Exercise objective:
Your copy of the data should leave out the images and match everything else exactly.

Data for review:
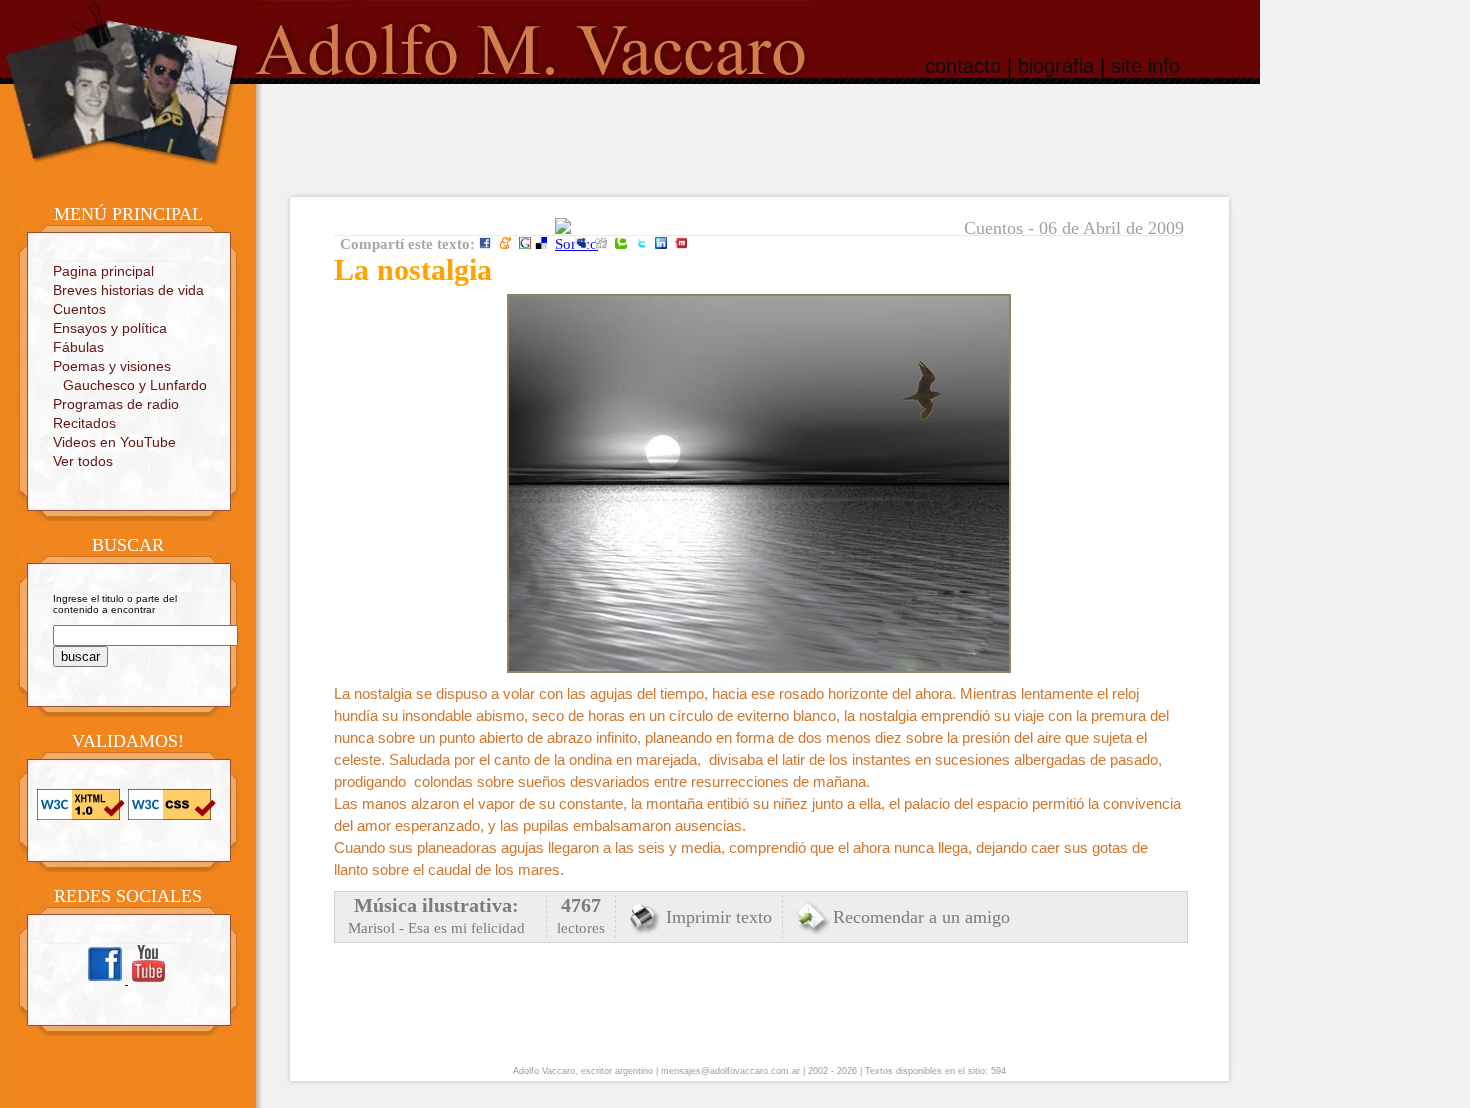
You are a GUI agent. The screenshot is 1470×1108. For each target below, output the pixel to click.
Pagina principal (103, 271)
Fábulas (78, 347)
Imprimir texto (719, 917)
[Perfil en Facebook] (106, 980)
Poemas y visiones (112, 366)
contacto (963, 66)
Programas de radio (116, 404)
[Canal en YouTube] (148, 980)
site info (1145, 66)
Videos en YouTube (114, 442)
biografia (1056, 66)
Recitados (84, 423)
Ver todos (83, 461)
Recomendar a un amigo (921, 917)
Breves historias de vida (128, 290)
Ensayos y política (110, 328)
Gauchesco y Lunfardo (135, 385)
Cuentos (79, 309)
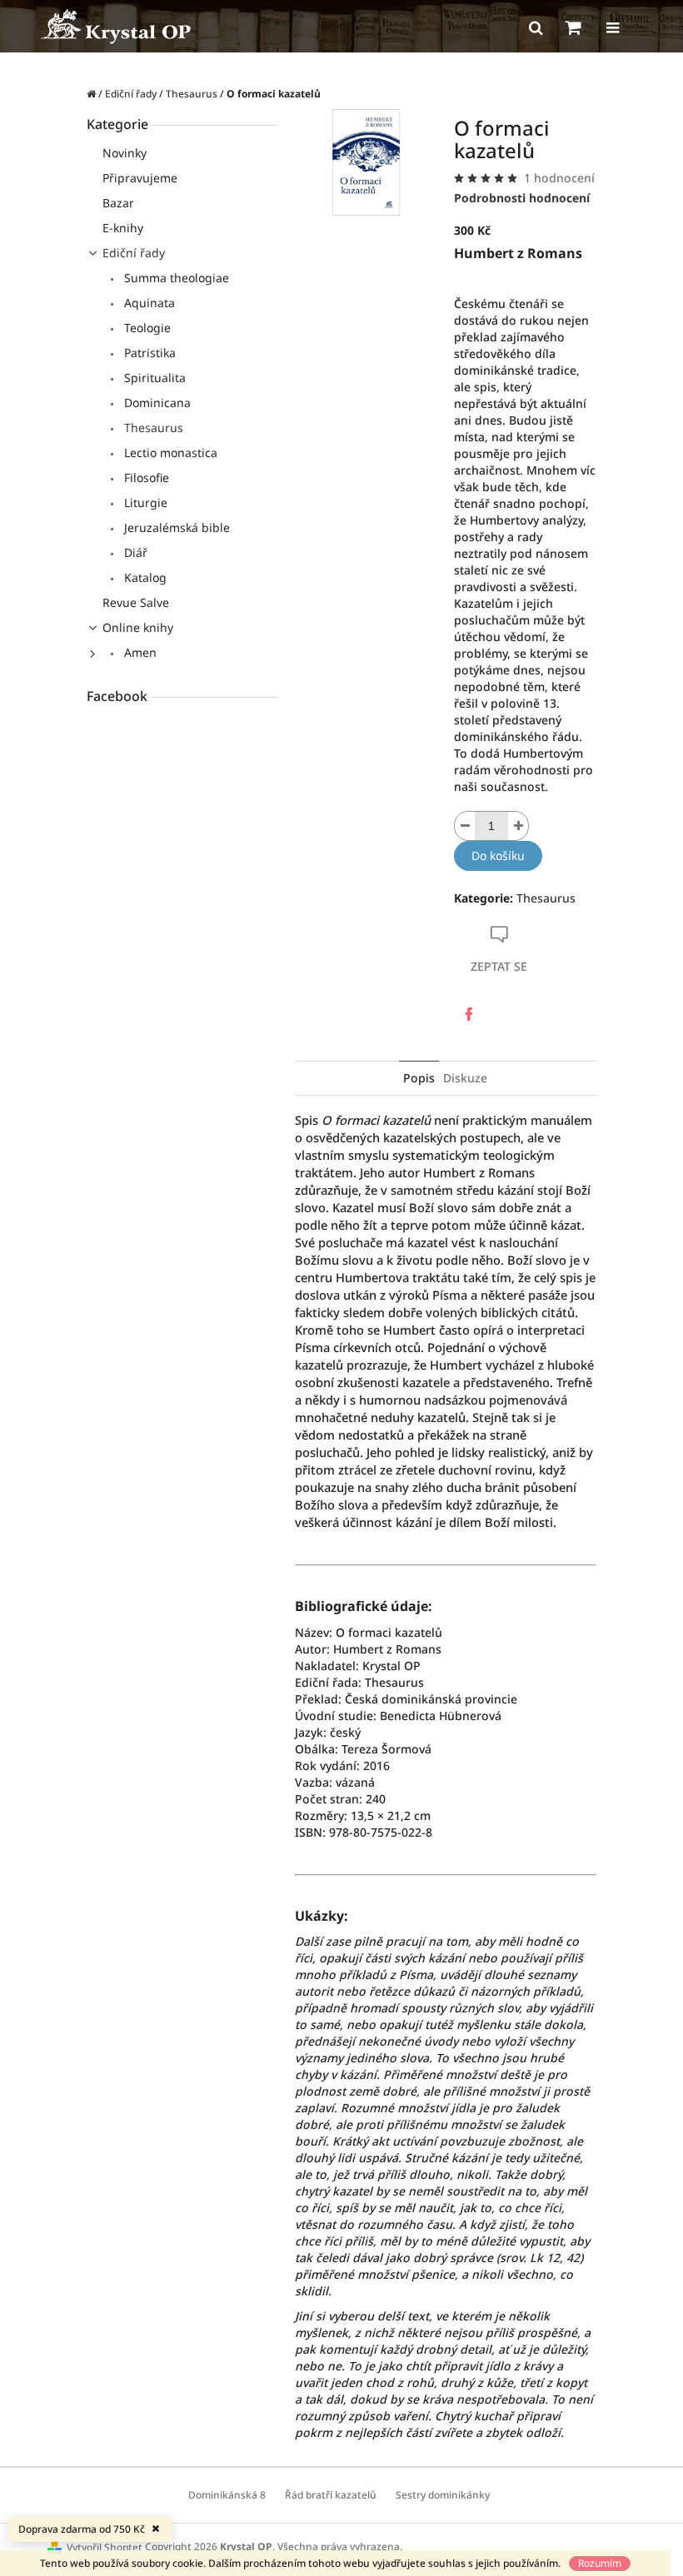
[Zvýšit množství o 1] (518, 826)
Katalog (144, 577)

Exercise response:
You are a GUI agent. The screenshot is 1470×1108. For each target below, output the pixel to click.
Pagina principal (103, 271)
Fábulas (78, 347)
Imprimir texto (719, 917)
[Perfil en Facebook] (106, 980)
Poemas y visiones (112, 366)
contacto (963, 66)
Programas de radio (116, 404)
[Canal en YouTube] (148, 980)
site info (1145, 66)
Videos en YouTube (114, 442)
biografia (1056, 66)
Recitados (84, 423)
Ver todos (83, 461)
Recomendar a un amigo (921, 917)
Breves historias de vida (128, 290)
Ensayos y política (110, 328)
Gauchesco y Lunfardo (135, 385)
Cuentos (79, 309)
[Zvýšit množství o 1] (518, 826)
Katalog (144, 577)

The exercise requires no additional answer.